## Extracted entries
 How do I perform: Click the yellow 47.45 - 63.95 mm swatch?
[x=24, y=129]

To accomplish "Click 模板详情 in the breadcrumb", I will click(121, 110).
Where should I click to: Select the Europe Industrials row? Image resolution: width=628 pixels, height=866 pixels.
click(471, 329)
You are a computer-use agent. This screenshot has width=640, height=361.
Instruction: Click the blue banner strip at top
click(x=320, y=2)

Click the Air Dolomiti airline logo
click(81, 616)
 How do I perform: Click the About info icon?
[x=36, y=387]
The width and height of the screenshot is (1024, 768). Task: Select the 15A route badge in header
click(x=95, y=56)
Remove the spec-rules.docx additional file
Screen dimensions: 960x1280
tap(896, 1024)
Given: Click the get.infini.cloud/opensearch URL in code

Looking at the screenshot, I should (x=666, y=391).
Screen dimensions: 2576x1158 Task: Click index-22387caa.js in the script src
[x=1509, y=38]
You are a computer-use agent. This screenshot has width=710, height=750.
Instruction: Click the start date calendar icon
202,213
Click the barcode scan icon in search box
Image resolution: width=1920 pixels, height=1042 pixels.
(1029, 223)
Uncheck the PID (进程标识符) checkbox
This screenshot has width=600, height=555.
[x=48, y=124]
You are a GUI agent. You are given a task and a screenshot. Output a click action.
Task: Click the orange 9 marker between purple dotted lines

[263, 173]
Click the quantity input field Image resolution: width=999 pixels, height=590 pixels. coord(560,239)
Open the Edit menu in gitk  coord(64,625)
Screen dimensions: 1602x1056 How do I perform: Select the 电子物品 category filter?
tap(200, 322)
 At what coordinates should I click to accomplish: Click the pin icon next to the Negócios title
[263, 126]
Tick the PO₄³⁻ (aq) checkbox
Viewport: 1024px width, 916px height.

## Assigned task
Reply with exactly the lines from the one containing "At what coordinates" to the last line of the material, inclusive, and with nothing more.

## Final answer
 At what coordinates should I click to accomplish: Click the pin icon next to the Negócios title
[263, 126]
Tick the PO₄³⁻ (aq) checkbox
Viewport: 1024px width, 916px height.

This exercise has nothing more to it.